活性氧（reactive oxygen species，ROS）是机体正常代谢产物[10]，ROS浓度过高会导致机体发生氧化应激，机体内累积过多的ROS会造成多种疾病。正常情况下，机体细胞内存在着抗氧化防御系统，另外，膳食补充抗氧化活性物质对清除机体内过多的ROS、维持细胞内氧化还原平衡具有重要意义，尤其是机体内发生氧化应激时，补充外源性抗氧化剂尤其重要[11-13]。萜烯类化合物是一类广泛存在于植物、动物体内的碳氢化合物[14]。随着检测技术的发展，越来越多的萜烯类化合物在白酒中不断检测出，清香型与酱香型白酒中共检测到69 种，包括萜烯醚、萜烯醇、萜烯酮、萜烯醛和萜烯酯[15-16]，在浓香型白酒中检测到30 种[17]、药香型白酒中检测到52 种[18]，其中药香型董酒中萜烯含量较高，主要原因是董酒的特殊百草入曲酿制工艺[19]。另外在酱香型、浓香型和清香型原酒、酒醅及大曲中也均检测到萜烯类化合物[15,17-18]。目前越来越多的证据表明，萜烯具有抗氧化活性。2012年Bourgou等[20]从精油中分离出4 种萜类化合物，通过氧自由基吸收能力测试证明其体外抗氧化活性。2019年Wang等[21]对葡萄酒中7 种主要萜类化合物进行研究，发现0.4～8.0 mg/mL质量浓度范围的萜类化合物具有抗菌活性，6.25～50.00 mg/mL萜类化合物具有抗氧化活性，认为其可作为食品工业天然抗菌剂和抗氧化剂的新潜在来源。萜烯化合物中的双环倍半萜类β-石竹烯（β-caryophllene alcohol，BCP）具有重要的功能作用，如2018年Ames-Sibin等[22]证明215 mg/L和430 mg/L BCP可抑制氧化应激及炎症反应;2019年Aguilar-Ávila等[23]的研究表明10 mg/kg BCP可减弱神经性疼痛。无环萜类香叶基丙酮（geranylacetone，GAT）也具有功能活性，2019年Schepetkin等[24]发现植物精油中含有的GAT可调节人体嗜中性粒细胞的反应。虽然已有研究表明BCP和GAT具有功能活性，但所研究的剂量水平都远高于白酒中的水平，目前为止鲜有对白酒中、低质量浓度下BCP和GAT抗氧化作用的研究。
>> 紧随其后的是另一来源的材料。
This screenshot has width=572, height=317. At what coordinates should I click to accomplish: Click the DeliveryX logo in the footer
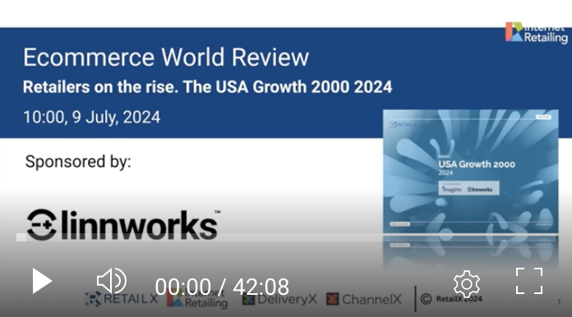pyautogui.click(x=279, y=300)
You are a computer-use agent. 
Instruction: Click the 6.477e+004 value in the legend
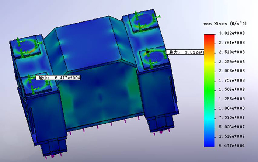click(232, 146)
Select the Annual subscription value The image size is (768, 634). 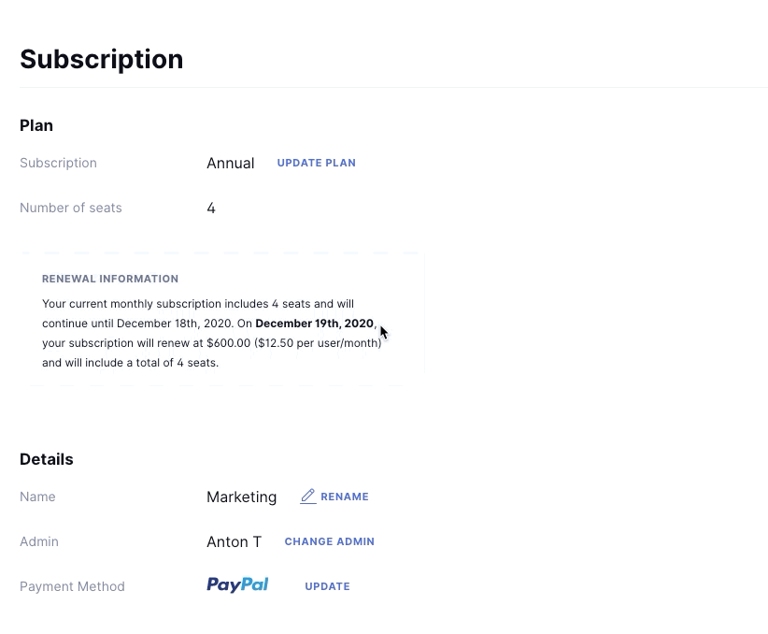point(230,163)
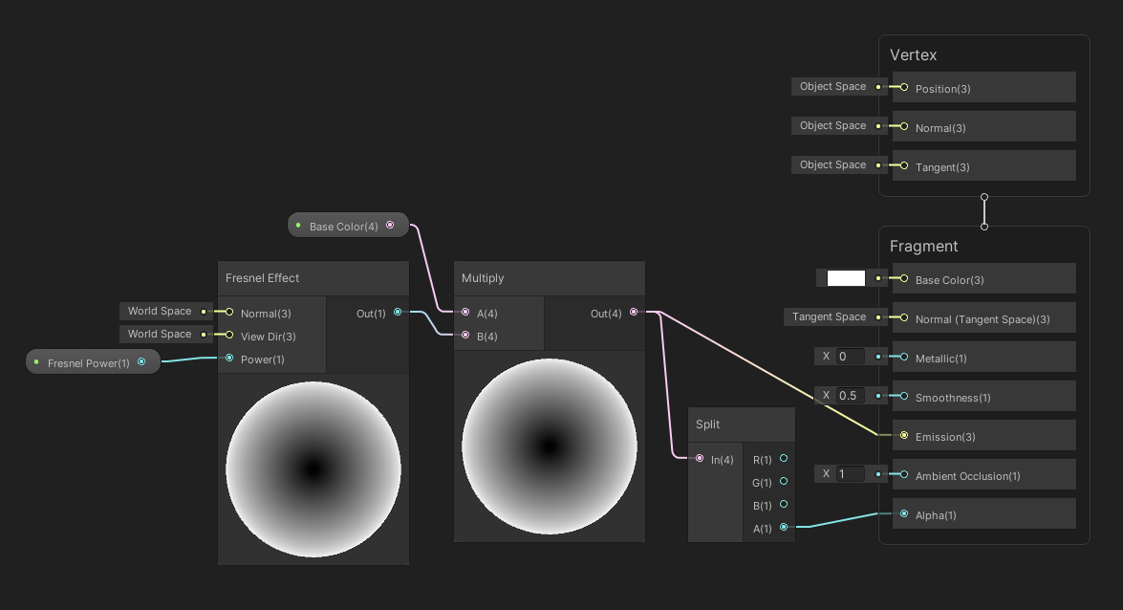Select the A(4) input port on the Multiply node
This screenshot has width=1123, height=610.
tap(466, 313)
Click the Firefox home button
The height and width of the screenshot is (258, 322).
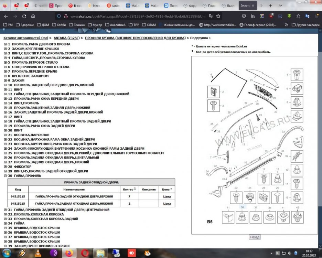pos(33,16)
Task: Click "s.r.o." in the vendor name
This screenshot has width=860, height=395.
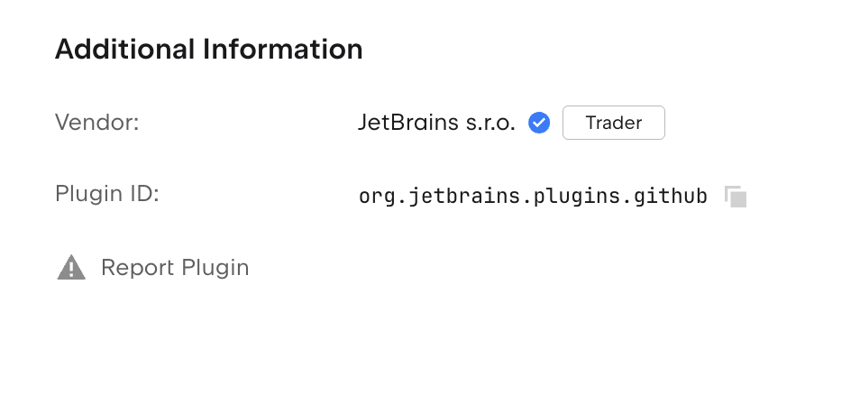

作为我国北方清香型的代表白酒之一，牛栏山二锅头酒以清香纯正、入口醇甜爽净、酒体协调、尾净香长的特点深受消费者喜爱[25]。本研究利用顶空固相微萃取结合气相色谱质谱联用技术（head space solid-phase microextraction gas chromatography-mass spectrometry，HS-SPME-GC-MS）对13 种牛栏山二锅头原酒中的微量萜烯化合物进行定性定量分析，同时按酒中剂量范围，利用2,2’-偶氮双(2-甲基丙脒)二盐酸盐（2,2’-azobis(2-methylpropionamidine)dihydrochloride，AAPH）诱导的HepG2细胞氧化损伤模型探究其细胞内抗氧化活性，以期为健康白酒的进一步研究与发展提供一定参考。

1 材料与方法

1.1 材料与试剂

13 种牛栏山二锅头原酒，3 种商品酒（十五年珍品二锅头（52度）、百年二锅头（45度）、百年红牛栏山（52度）由北京顺鑫农业股份有限公司牛栏山酒厂提供，于4 ℃保存。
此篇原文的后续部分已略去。